The README file for this repository.

Low-frequency earthquake (LFE) detection using machine learning

DOI

  • Author: Fantine Huot

Getting started

Update the submodules

After cloning the repository, run the following commands to initialize and update the submodules.

git submodule init
git submodule update

Requirements

You can run the project from an interactive bash session within the provided Docker container:

docker run --gpus all -it fantine/ml_framework:latest bash

If you do not have root permissions to run Docker, Singularity might be a good alternative for you.

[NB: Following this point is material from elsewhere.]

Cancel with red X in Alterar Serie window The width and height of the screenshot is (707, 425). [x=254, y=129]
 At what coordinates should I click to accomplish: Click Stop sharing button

Refer to containers/README.md for more details.

Folder structure

  • bin: Scripts to run machine learning jobs.
  • catalog: Event catalog files.
  • config: Configuration files.
  • containers: Details on how to use containers for this project.
  • docs: Documentation.
  • log: Directory for log files.
  • ml_framework: Machine learning framework.
  • preprocessing: Data preprocessing steps.
  • plot_utils: Utility functions for making figures.
  • preprocessing: All the data preprocessing steps.
  • processing_utils: Processing utility functions.

Set the datapath for the project

Set the DATAPATH variable inside config/datapath.sh to the data or scratch directory to which you want write data files.

Create and run a machine learning model

This repository provides a parameterized, modular framework for creating and running ML models.